John Vandermosten, Analyst, Lux: Okay. Thanks, Phil. Last question on GLIX1. You’d put out some discussions of the preclinical data that’s going to be presented later, and one of the metrics was, I think, up to 2,000 milligrams per kg were used in rats. What dose level do you think would be the absolute maximum in the clinical trials?

Ella Sorani, Chief Development Officer, BioLineRx: We haven’t disclosed the doses yet.

Phil Serlin, Chief Executive Officer, BioLineRx: Yeah. I’m sorry. We haven’t disclosed the doses at this point. There’s not much that we can tell you. I think there are a number of dose levels in this particular trial, I don’t think that we can give you that information. It’s primarily from a trade secret perspective at this point.

John Vandermosten, Analyst, Lux: Okay. Well, we’ll keep our eyes open for updates on the GLIX1 trial.

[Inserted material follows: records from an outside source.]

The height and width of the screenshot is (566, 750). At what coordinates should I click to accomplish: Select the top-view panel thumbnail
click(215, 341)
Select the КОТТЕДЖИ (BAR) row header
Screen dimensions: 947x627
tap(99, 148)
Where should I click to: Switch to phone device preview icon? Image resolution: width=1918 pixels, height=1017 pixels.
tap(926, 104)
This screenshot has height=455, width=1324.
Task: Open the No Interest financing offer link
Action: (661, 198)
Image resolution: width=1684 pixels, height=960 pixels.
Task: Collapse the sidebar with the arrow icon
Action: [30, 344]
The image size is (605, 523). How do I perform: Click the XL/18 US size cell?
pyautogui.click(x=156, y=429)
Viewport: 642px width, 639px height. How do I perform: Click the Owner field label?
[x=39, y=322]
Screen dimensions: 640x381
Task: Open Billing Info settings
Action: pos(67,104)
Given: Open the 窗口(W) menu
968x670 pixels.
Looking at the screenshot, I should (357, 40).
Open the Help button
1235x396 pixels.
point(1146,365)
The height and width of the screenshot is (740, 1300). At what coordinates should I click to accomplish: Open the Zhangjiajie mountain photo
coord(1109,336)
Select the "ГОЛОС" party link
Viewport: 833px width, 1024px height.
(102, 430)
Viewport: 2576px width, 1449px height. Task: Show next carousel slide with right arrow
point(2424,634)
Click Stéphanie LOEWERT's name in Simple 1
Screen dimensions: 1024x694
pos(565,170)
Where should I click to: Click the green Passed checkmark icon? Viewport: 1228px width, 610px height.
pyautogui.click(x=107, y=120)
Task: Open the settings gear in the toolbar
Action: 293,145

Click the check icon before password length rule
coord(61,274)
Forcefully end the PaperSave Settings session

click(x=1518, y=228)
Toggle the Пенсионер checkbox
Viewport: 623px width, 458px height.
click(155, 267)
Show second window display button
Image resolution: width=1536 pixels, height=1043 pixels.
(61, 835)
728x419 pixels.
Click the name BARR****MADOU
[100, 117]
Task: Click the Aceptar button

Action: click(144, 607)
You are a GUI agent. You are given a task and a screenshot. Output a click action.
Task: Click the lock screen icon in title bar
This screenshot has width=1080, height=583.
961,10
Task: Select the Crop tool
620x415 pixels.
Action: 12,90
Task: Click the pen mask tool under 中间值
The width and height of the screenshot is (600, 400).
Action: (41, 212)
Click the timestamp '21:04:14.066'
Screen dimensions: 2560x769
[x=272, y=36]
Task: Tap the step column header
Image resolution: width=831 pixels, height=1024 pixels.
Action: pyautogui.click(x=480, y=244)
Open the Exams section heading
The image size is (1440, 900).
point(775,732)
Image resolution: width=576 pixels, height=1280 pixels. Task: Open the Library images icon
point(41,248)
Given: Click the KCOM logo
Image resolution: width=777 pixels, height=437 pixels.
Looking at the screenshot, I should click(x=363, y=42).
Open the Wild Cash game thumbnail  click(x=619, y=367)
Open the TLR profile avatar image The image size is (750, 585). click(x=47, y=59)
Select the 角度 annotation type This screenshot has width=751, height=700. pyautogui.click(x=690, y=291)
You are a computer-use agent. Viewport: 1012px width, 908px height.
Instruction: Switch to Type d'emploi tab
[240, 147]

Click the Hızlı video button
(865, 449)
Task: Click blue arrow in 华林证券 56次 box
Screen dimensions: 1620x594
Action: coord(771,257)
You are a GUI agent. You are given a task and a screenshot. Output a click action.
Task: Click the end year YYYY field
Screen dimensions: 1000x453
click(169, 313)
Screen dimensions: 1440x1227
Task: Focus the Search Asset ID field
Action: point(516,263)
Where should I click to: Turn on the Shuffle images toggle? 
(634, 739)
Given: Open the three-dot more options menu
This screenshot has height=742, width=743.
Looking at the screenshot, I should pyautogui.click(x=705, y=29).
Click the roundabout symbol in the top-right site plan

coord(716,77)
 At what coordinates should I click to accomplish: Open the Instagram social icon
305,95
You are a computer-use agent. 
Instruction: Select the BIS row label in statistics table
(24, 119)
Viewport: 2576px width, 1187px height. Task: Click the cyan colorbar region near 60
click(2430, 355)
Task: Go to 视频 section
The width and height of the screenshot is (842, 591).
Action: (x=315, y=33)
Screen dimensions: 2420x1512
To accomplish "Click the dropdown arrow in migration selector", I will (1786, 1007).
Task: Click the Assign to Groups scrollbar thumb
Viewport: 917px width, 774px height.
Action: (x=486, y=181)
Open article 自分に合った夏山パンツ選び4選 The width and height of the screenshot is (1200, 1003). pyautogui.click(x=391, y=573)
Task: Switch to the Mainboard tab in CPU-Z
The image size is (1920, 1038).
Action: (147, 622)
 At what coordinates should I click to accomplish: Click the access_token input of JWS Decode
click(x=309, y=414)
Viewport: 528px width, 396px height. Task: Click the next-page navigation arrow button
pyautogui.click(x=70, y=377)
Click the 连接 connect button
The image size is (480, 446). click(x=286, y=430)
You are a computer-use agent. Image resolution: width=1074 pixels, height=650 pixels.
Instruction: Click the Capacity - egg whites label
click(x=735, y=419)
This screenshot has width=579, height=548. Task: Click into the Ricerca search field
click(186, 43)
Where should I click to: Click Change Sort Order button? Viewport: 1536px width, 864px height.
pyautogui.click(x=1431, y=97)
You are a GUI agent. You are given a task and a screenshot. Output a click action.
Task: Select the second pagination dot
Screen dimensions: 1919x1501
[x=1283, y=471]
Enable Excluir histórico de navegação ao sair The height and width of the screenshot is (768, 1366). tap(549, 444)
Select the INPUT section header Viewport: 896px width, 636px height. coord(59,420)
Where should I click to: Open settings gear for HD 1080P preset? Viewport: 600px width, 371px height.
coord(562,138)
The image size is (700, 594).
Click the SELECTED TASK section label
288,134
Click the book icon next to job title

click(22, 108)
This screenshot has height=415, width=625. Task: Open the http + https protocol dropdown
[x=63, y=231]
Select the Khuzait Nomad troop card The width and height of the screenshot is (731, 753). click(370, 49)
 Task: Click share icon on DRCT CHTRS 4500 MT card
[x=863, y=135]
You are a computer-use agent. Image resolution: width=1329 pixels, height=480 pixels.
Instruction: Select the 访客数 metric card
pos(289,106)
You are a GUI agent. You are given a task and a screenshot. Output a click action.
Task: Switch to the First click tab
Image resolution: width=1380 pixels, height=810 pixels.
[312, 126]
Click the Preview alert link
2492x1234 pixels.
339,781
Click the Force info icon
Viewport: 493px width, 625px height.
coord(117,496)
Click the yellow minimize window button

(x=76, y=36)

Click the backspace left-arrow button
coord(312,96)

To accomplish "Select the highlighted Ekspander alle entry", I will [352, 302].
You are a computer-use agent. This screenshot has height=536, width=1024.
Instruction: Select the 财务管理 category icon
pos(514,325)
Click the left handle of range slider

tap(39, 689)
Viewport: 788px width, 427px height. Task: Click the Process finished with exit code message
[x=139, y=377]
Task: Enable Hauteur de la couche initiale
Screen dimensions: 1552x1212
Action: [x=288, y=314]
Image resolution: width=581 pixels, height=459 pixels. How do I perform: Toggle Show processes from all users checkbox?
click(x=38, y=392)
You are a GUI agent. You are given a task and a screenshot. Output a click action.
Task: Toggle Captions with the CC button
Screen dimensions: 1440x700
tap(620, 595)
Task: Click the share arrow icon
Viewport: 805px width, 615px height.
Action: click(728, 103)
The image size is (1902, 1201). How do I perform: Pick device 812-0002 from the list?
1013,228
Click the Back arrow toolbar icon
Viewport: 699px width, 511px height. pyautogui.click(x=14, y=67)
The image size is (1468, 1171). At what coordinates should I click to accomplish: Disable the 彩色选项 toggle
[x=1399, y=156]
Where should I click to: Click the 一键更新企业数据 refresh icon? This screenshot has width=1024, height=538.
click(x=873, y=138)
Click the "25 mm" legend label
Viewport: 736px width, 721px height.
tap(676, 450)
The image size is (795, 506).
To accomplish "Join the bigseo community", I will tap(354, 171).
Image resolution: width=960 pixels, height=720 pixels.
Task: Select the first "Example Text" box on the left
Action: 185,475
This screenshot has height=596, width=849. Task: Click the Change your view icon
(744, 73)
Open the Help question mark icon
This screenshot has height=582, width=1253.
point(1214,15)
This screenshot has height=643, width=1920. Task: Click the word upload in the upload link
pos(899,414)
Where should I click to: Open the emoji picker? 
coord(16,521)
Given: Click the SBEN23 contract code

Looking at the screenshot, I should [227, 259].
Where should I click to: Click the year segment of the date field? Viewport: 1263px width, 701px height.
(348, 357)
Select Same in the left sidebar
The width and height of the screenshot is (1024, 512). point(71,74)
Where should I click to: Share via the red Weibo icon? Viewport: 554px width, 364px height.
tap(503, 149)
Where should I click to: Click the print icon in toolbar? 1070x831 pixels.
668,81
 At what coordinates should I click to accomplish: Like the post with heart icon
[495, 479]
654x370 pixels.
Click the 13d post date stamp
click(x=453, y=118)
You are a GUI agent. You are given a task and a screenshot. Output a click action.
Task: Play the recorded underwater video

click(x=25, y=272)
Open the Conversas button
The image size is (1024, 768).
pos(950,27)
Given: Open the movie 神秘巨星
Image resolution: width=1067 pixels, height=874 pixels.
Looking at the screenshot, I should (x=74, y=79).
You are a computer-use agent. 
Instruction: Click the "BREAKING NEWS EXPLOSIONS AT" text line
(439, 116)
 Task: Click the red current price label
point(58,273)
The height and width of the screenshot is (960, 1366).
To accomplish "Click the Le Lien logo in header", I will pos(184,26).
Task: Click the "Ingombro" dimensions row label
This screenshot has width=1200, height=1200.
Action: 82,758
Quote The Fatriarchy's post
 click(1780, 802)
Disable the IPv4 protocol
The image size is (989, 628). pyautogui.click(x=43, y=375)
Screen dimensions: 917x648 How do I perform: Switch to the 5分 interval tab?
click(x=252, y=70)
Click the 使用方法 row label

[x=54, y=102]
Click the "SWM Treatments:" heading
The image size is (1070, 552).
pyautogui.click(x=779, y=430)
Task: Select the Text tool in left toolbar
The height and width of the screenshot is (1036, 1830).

Ella Sorani, Chief Development Officer, BioLineRx: Just to elaborate on that, you referred to the dose of 2,000 milligrams in rats in terms of the safety. This gives us- in any case, a huge safety margin with regards to doses expected to be given in the clinic.

John Vandermosten, Analyst, Lux: Right. That was my thought. Maybe it’s 100 or 1,000 times what it might be. I guess that’s what I was trying to get a sense for.

Ella Sorani, Chief Development Officer, BioLineRx: We haven’t disclosed the doses to be used, but we have a huge safety margin with regards to based on the excellent safety we had in the tox study, as compared to the doses we are going to give in the clinic.

John Vandermosten, Analyst, Lux: Okay. Thank you, Ella. Appreciate it.

Ella Sorani, Chief Development Officer, BioLineRx: Thank you.

Operator: Before I ask Mr. Philip Serlin to go ahead with his closing statement, I would like to remind participants that a replay of this call is scheduled to begin 2 hours after the conference. In the U.S., please call 1-888-295-2634. In Israel, please call 03-925-5904. Internationally, please call 972-3-925-5904. Mr. Serlin, would you like to make your concluding statement?

Phil Serlin, Chief Executive Officer, BioLineRx: Yes. Thank you, operator. In closing, we remain very excited about our recent progress, and we believe that we are well-positioned to drive meaningful innovation for patients with some of the most challenging cancer types. I remain very optimistic about what the future holds for BioLineRx this year and beyond. Thank you all very much for your continued interest in BioLineRx. Be safe and have a great day.

Operator: This concludes the BioLineRx investors call. Thank you for your participation. You may go ahead and disconnect.